Tanpa menunggu lagi, mereka langsung bertukar posisi hingga kini menjadi Rendra yang menyetir.

Rendra segera melesatkan kembali mobilnya, menghampiri seorang wanita yang tampak berdiri kebingungan di pinggir jalan. Dihentikannya mobil itu tepat tiga meter dari mobil Aleeta.

"Bu Aleeta!" panggil Rendra seraya berlari kecil menghampiri Aleeta, setelah turun dari mobil bersama Ryan.

Aleeta yang saat itu tengah mengutak-atik mobilnya pun segera menoleh.

"Pak Rendra, Pak Ryan?" Aleeta sedikit terkejut.

"Bu Aleeta sedang apa malam-malam di sini?" tanya Rendra setelah dia berdiri di samping Aleeta.

"Mobil saya tiba-tiba mogok, Pak," keluh Aleeta tanpa berbasa-basi.

"Mogok? Kenapa bisa mogok, Bu?" Dengan polosnya Ryan bertanya.

"Entahlah, Pak Rendra," jawab Aleeta datar. "Kalau saya tahu juga sudah saya betulkan dari tadi, gimana sih!" batin Aleeta melanjutkan.

"Bolehkah saya memeriksanya, Bu?" Rendra tampak menawarkan diri untuk memberikan bantuan. sepertinya ini waktu yang tepat untuk menarik perhatian wanita dingin itu, begitu pikirnya.

"Silakan, Pak," lirih Aleeta seraya menggeser kakinya, sekadar ingin memberikan Rendra akses untuk memeriksa mobilnya.

Hanya dalam hitungan menit, Rendra berhasil menyalakan kembali mesin mobil itu. Seringai senang pun tampak terbit di wajah Aleeta.

"Terima kasih, Pak Ryan, karena bantuan dari Anda, mobil saya kembali seperti semula," ucapnya senang.

"Sama-sama, Bu." Rendra menanggapi dengan singkat.

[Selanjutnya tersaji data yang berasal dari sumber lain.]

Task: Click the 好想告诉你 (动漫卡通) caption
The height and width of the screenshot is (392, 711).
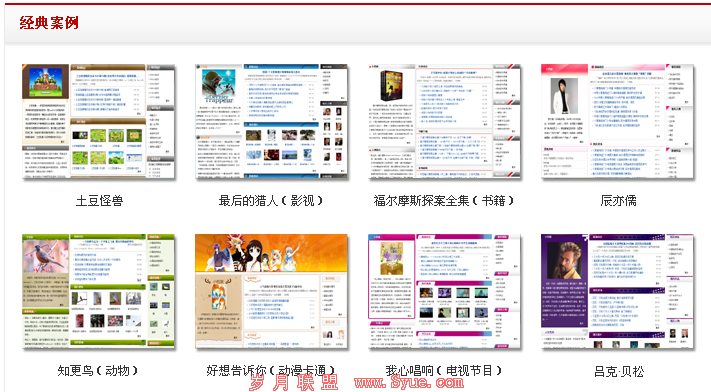Action: tap(271, 371)
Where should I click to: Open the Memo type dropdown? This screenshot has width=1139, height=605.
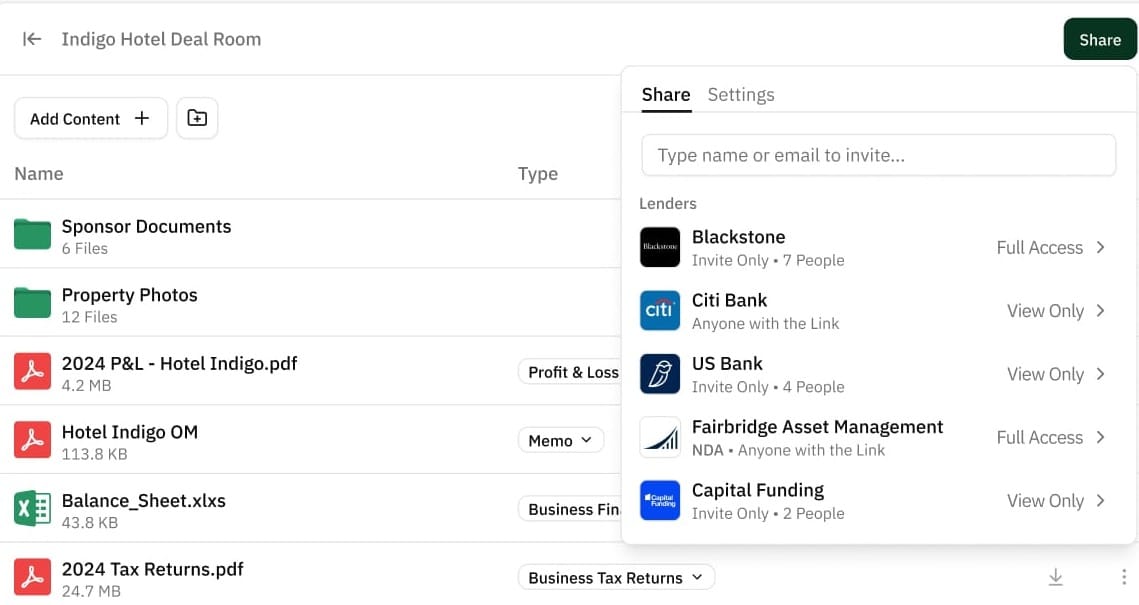click(560, 440)
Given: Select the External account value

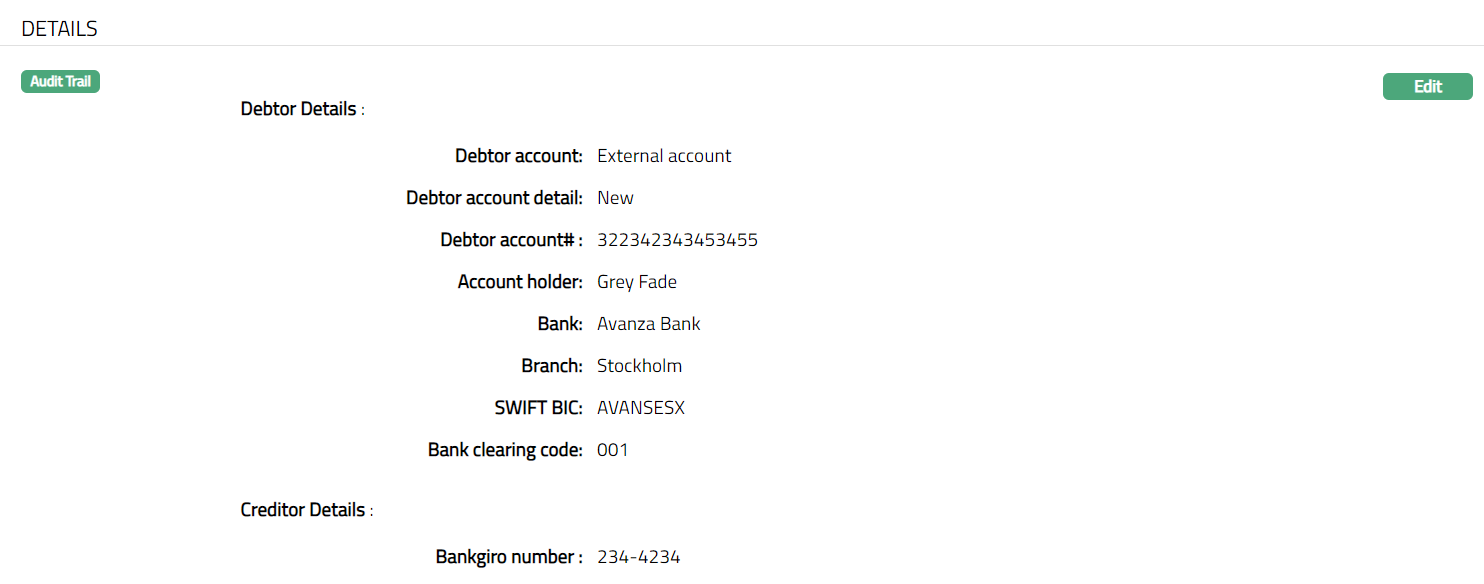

"Baiklah kalau begitu saya permisi, Pak Rendra, Pak Ryan. Sekali lagi, terima kasih atas bantuan kalian." Aleeta tampak sedikit membungkuk, sekadar ingin menunjukkan rasa hormat di depan kedua pria itu.

"Ehem!!"

Niat untuk beranjak dari tempat itu pun terpaksa Aleeta urungkan saat mendengar suara Rendra yang berdeham dengan cukup keras.

Sementara itu, tatapan Rendra tampak tertuju pada Ryan yang juga menatapnya.

"Hm ... Bu Aleeta, sebaiknya Anda pulang di antar Ryan saja," ujar Ryan yang seolah-olah mengerti bahwa terdapat makna terselubung dari tatapan atasannya itu. Huft!

Aleeta tidak lantas menjawab tawaran dari Ryan. Sebenarnya dia ingin pulang sendiri, tetapi takut jika nanti mobilnya mogok kembali.

"Aku bisa pulang dengan taksi," ucapnya seraya menatap Rendra.

Pria itu tampak menggoyangkan jari telunjuknya ke kiri dan ke kanan sebagai bentuk penolakan.

"Aku tidak akan pernah membiarkan orang yang sedang butuh pertolongan. Jika tidak keberatan, dengan senang hati aku akan mengantarkan Anda dengan selamat sampai tujuan. Bagaimana jika mobilnya mogok di tengah jalan?"

Pertanyaan itu sangat tepat sasaran. Itulah yang ditakutkan Aleeta, hingga memutuskan untuk pulang dengan menggunakan taksi saja.

"Tapi ...." Aleeta masih tidak yakin untuk menerima ajakan pria itu. Entah mengapa dia merasa risih saat bersamanya.